= DOCUMENT PASSAGE =
18

I read that this is an rvalue and we cannot get its address by applying &this.

In my code, I have tried to use a reference binding to this. I'm wondering which way will give the address of this? Or are both wrong?

What exactly is this? An lvalue, an rvalue, a keyword, or something else?

void MyString::test_this() const{
    std::cout << "this: " << this << std::endl;
    const MyString * const& this_ref = this;
    std::cout << "thie_ref: " << &this_ref << std::endl;
    const MyString * const&& this_right = this;
    std::cout << "thie_right: " << &this_right << std::endl;
}

//this: 00CFFC14
//thie_ref: 00CFFB14
//thie_right: 00CFFAFC
7
  • 1
    &this_ref : you're printing the address of the pointer, not the address stored in the pointer
    – David Haim
    Jul 1, 2019 at 9:22
  • 6
    @DavidHaim to be clear, that's not just a pointer; it's a reference to a pointer. I.e. const MyString * const& this_ref. Taking it's address should result in the address of the pointer being referenced. The OP is trying (for utterly inexplicable reasons) to acquire &this.

= GIVEN TASK 1 =
In the forum thread on the C++ this pointer, what does David Haim say is printed by &this_ref?
= GIVEN TASK 2 =
Reproduce word for word the stretch of the forum thread on the C++ this pointer from "I read that" through "are both wrong?".

= STORED DATA =
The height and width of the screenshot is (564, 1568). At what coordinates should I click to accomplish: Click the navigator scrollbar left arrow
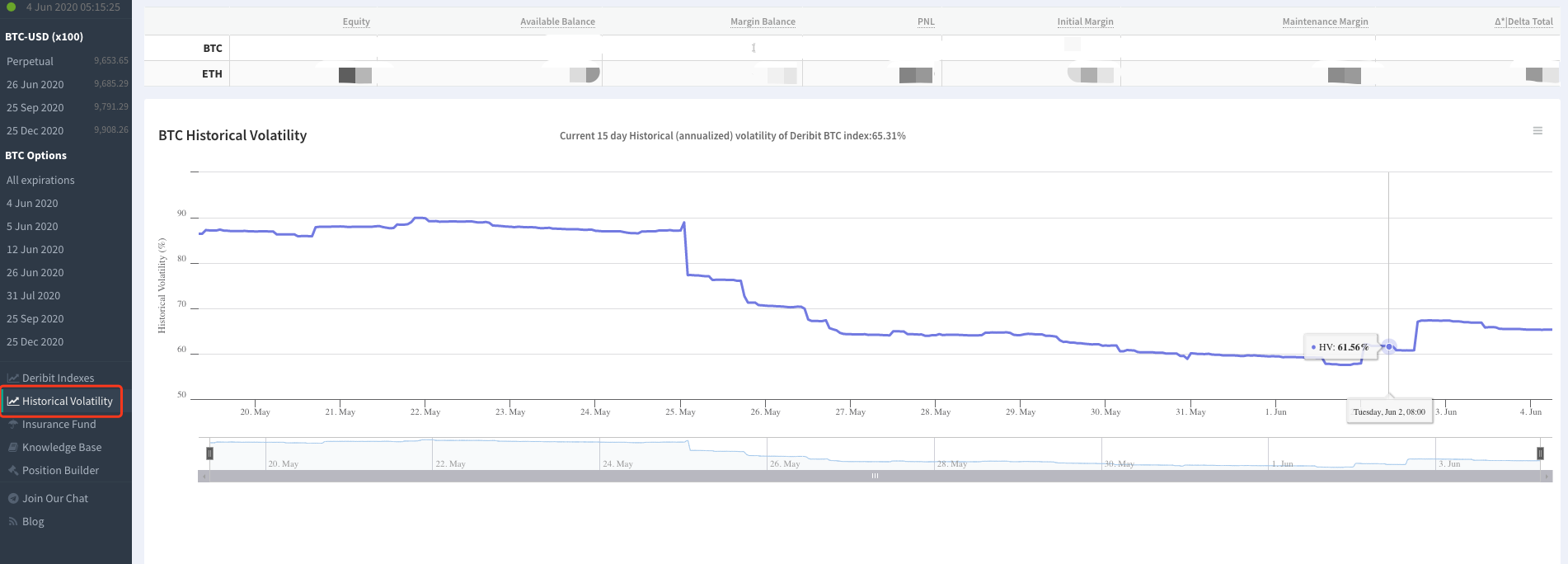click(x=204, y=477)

--

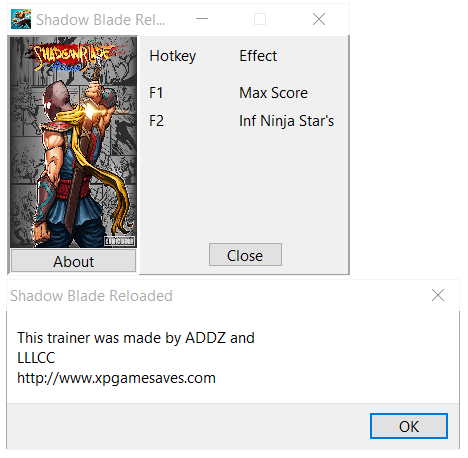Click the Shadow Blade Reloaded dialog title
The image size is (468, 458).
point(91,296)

* * *

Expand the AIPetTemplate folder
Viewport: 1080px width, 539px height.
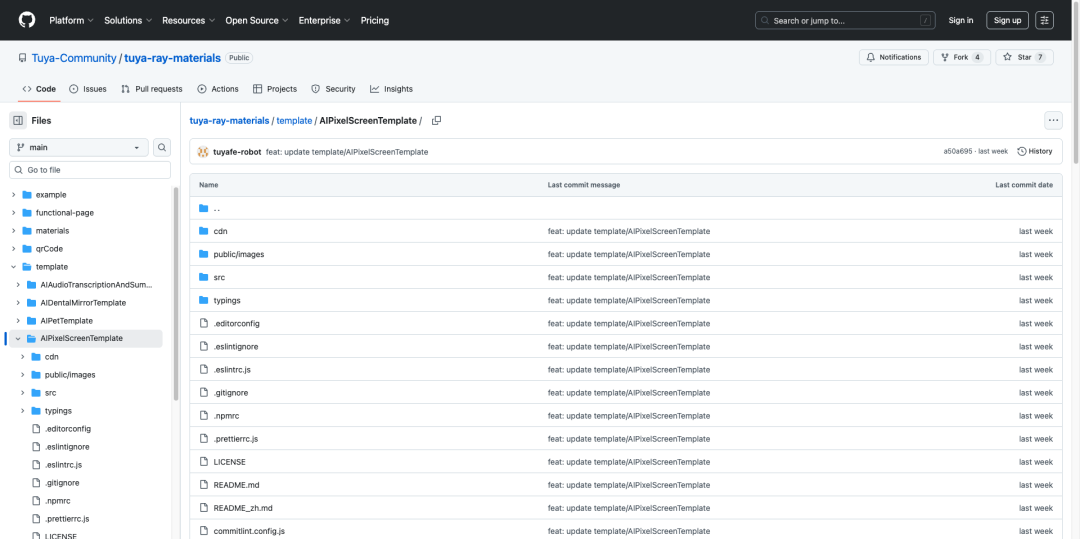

= FINISHED ANSWER 1 =
The address of the pointer, not the address stored in the pointer.

= FINISHED ANSWER 2 =
I read that this is an rvalue and we cannot get its address by applying &this.

In my code, I have tried to use a reference binding to this. I'm wondering which way will give the address of this? Or are both wrong?